OBJECTIVE: Rewrite the part of the material that opens with the line containing "Open the XML format dropdown" and closes with the line containing "click(x=224, y=220)", replacing "dropdown" with "menu" and leaving everything else unchanged. Omit the pictures from your answer.

TASK INPUT:
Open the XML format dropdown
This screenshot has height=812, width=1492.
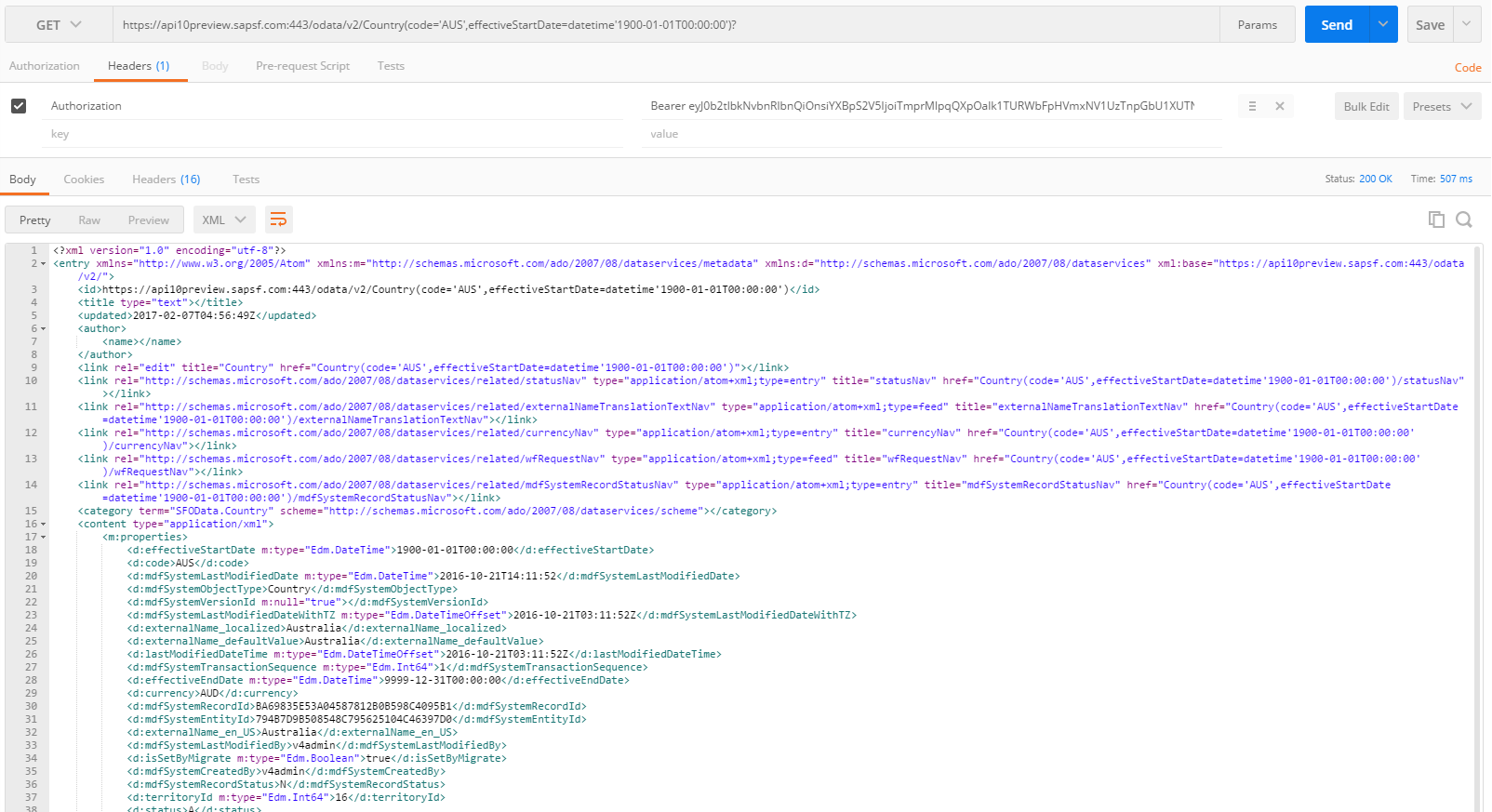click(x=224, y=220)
---
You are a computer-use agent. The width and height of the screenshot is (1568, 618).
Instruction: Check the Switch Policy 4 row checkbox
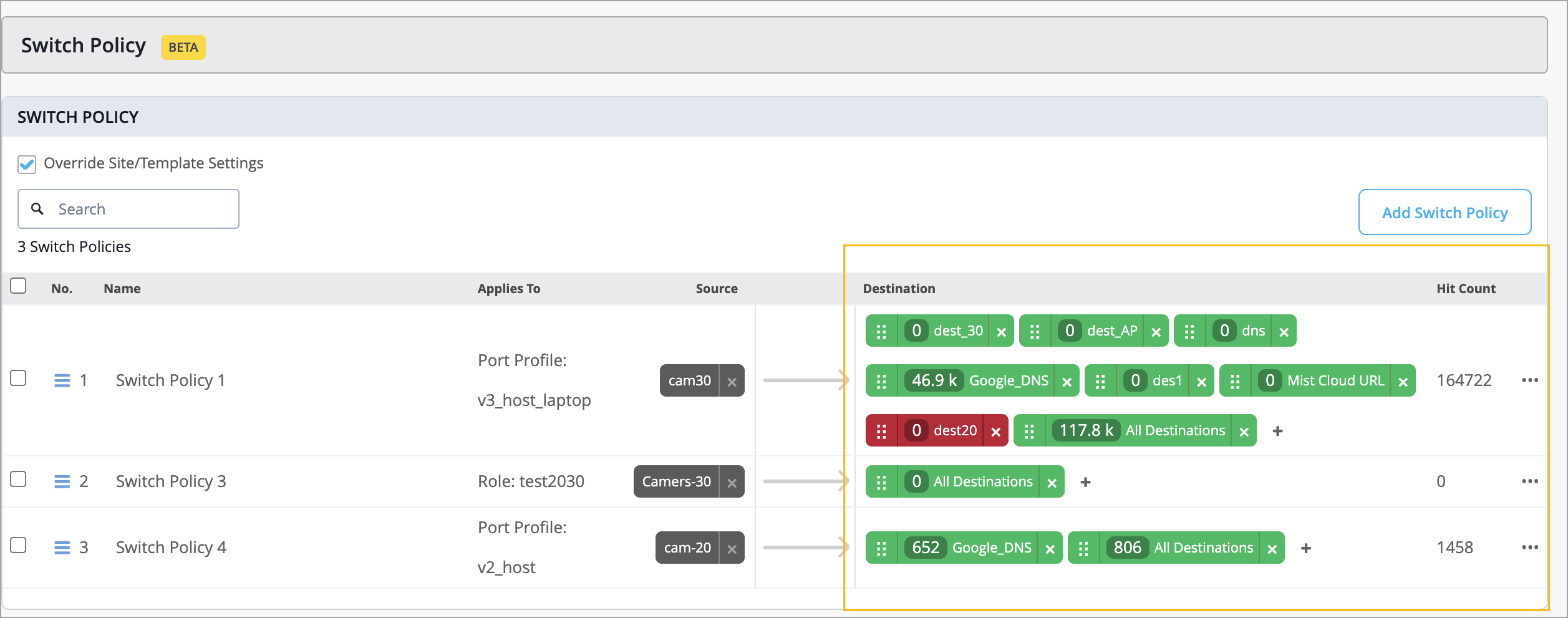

ANSWER IN FULL:
Open the XML format menu
This screenshot has height=812, width=1492.
click(x=224, y=220)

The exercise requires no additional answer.